Collection entries:
· · · · ·

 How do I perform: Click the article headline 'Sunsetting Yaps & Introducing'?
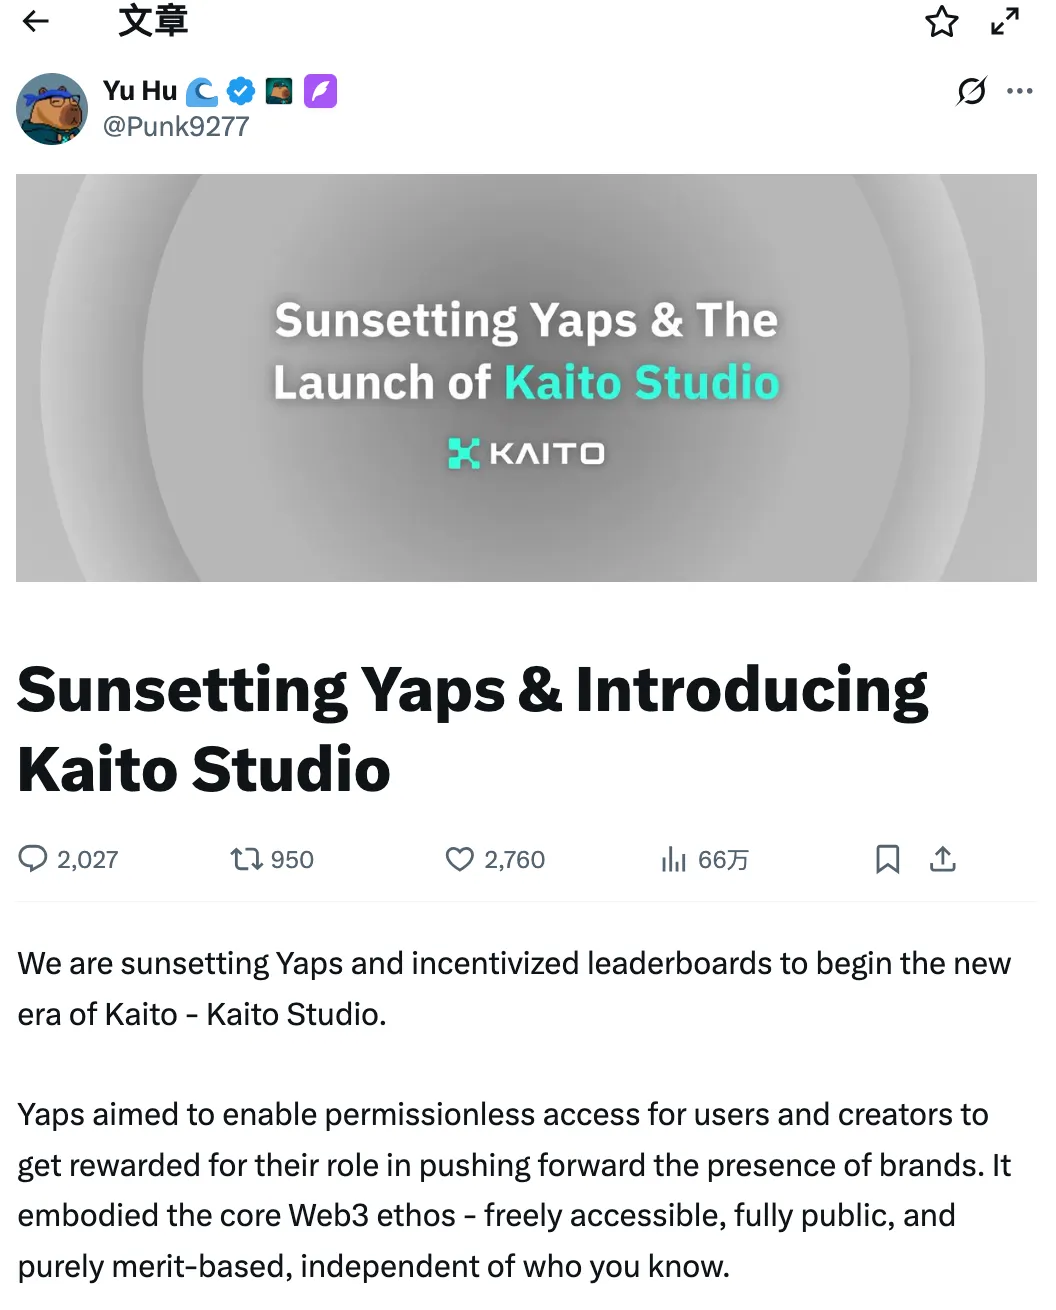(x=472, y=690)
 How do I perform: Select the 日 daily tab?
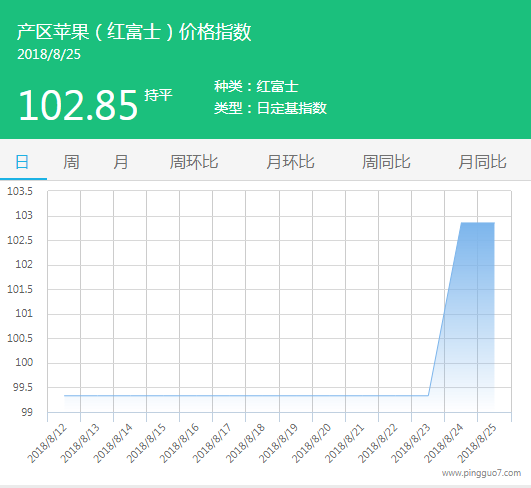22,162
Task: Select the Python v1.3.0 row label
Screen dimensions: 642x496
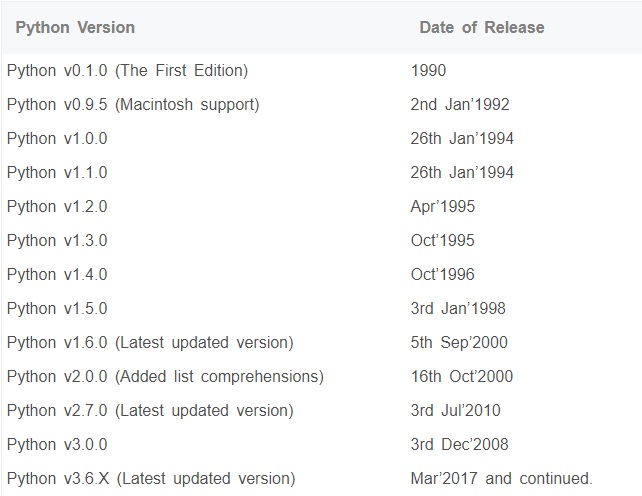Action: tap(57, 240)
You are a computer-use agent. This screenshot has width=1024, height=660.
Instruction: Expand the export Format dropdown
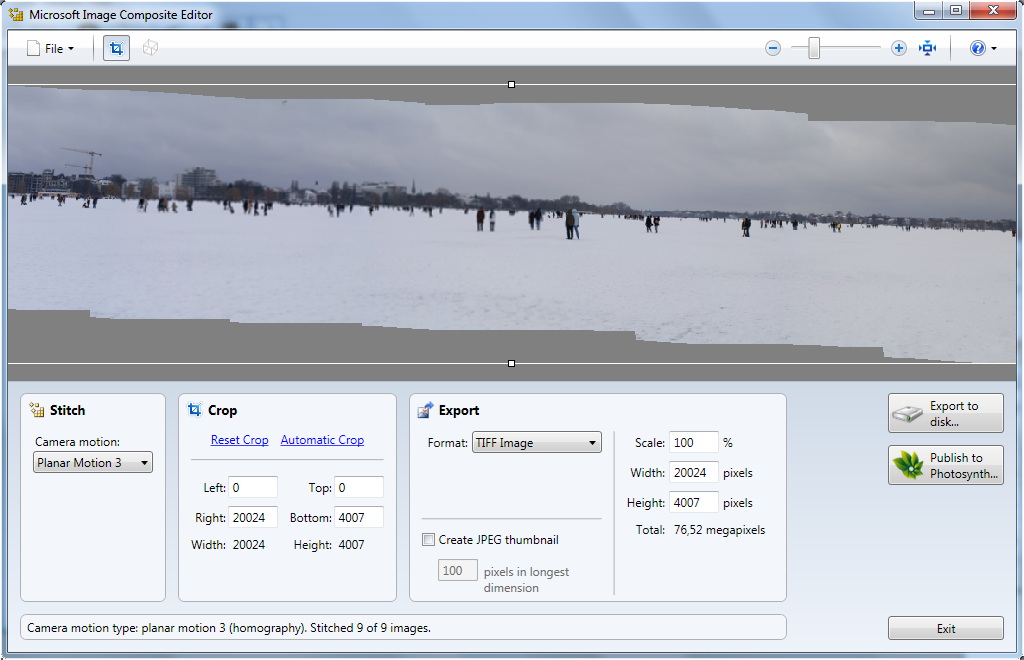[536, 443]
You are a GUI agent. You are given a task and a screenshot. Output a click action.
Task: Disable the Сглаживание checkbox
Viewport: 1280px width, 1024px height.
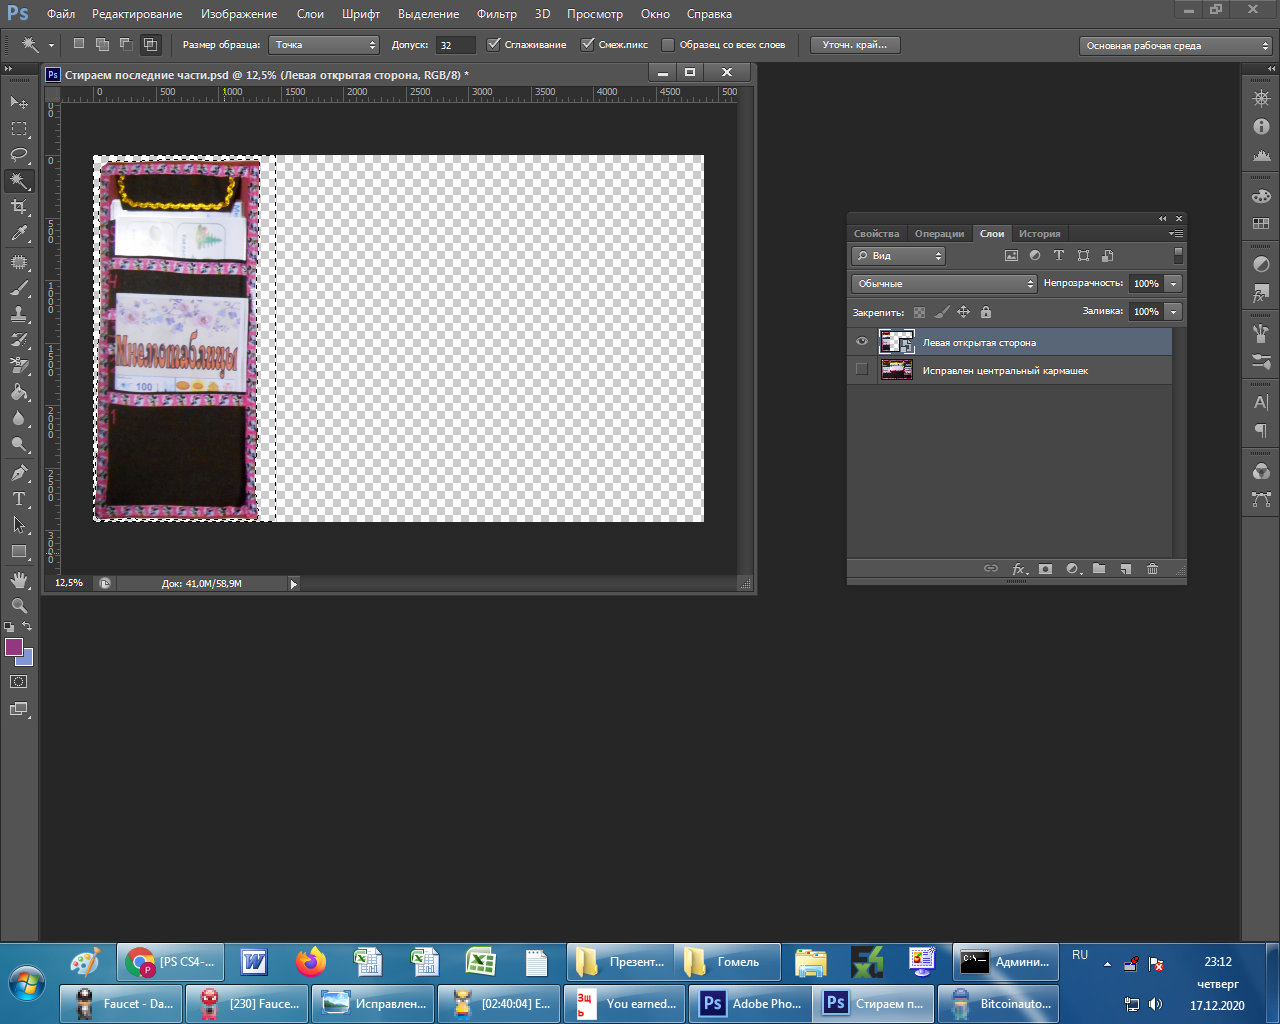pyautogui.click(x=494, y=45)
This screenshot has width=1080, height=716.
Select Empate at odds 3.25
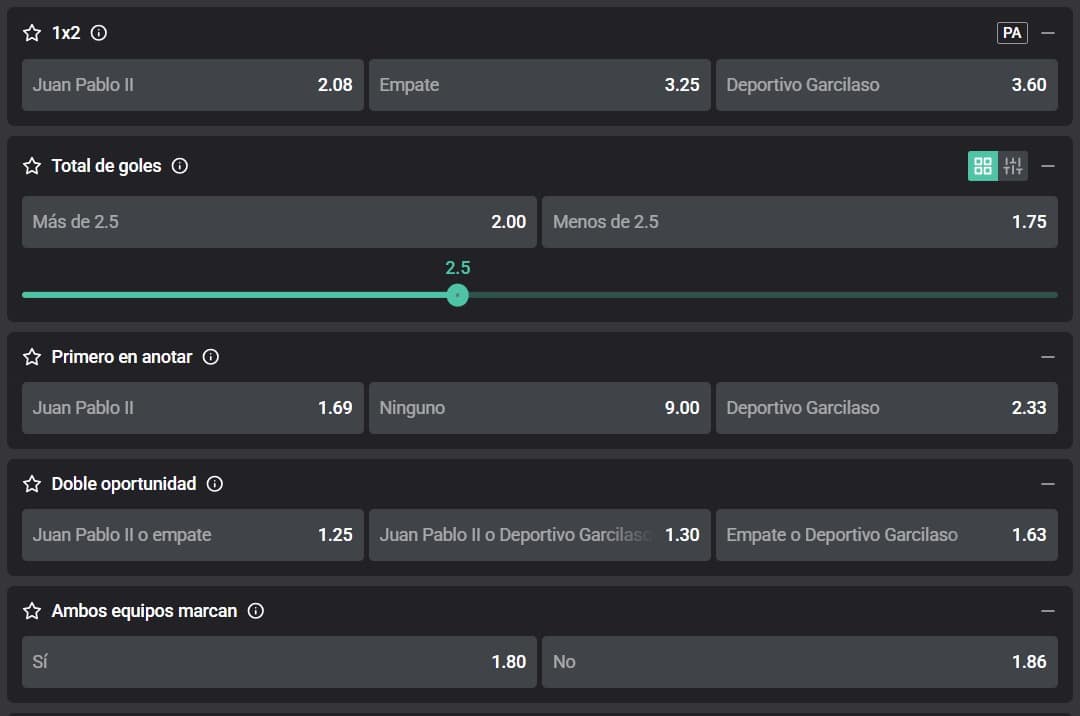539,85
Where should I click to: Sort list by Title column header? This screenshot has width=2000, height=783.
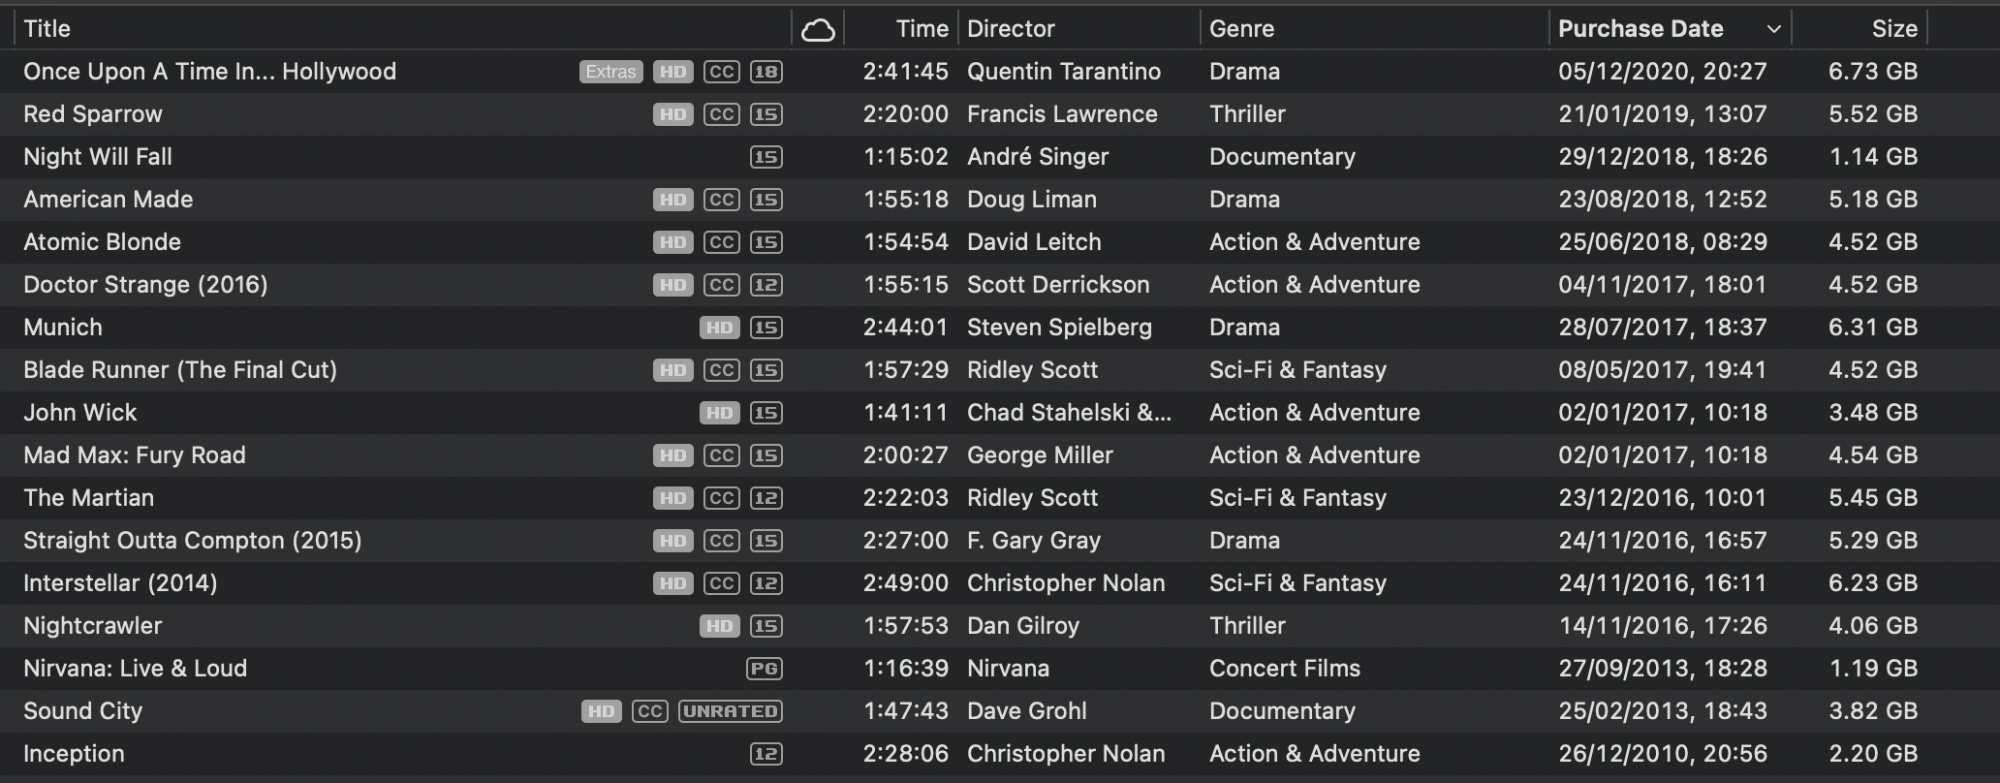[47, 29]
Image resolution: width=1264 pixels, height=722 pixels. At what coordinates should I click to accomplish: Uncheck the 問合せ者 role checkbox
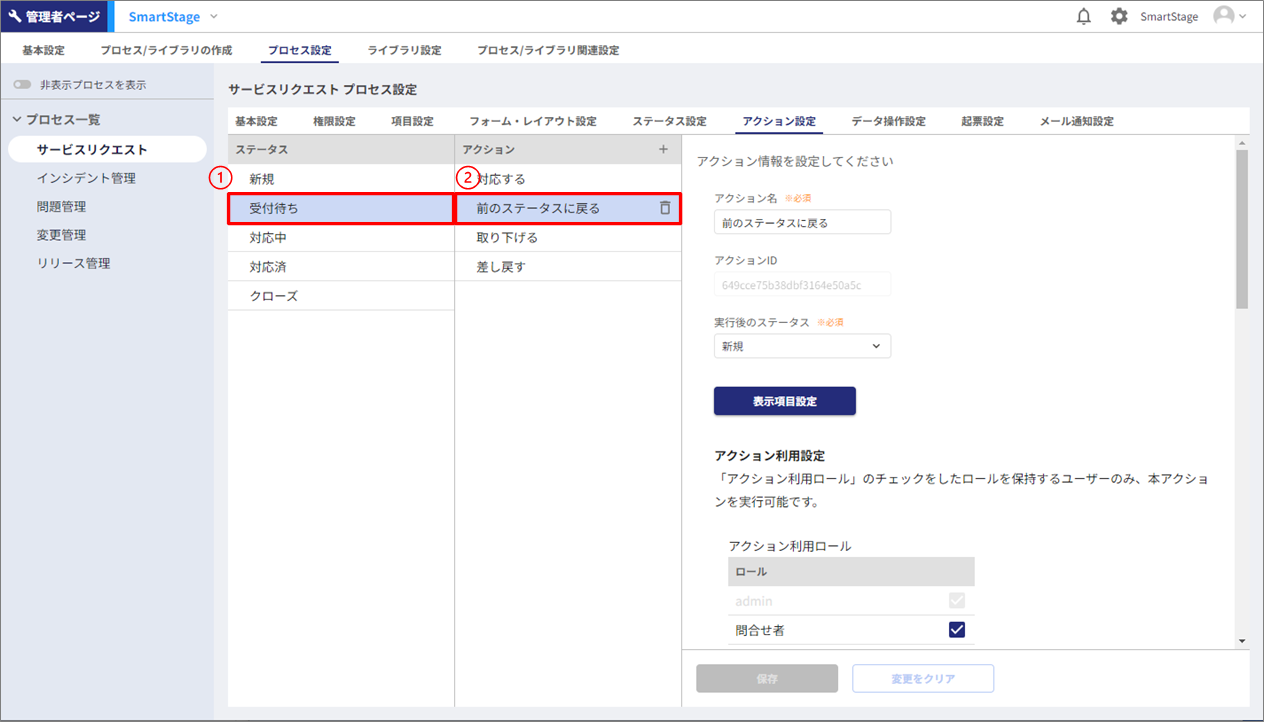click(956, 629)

· · · · ·

## Task details
Word for word, write out the lines from the top of the records above down to the line holding "Task: Disable the Сглаживание checkbox", inclusive, but not the pictures.

## Answer box
 How do I perform: Click the article headline 'Sunsetting Yaps & Introducing'?
(x=472, y=690)
 How do I perform: Select the 日 daily tab?
22,162
Task: Select the Python v1.3.0 row label
Screen dimensions: 642x496
Action: tap(57, 240)
You are a computer-use agent. This screenshot has width=1024, height=660.
Instruction: Expand the export Format dropdown
[536, 443]
You are a GUI agent. You are given a task and a screenshot. Output a click action.
Task: Disable the Сглаживание checkbox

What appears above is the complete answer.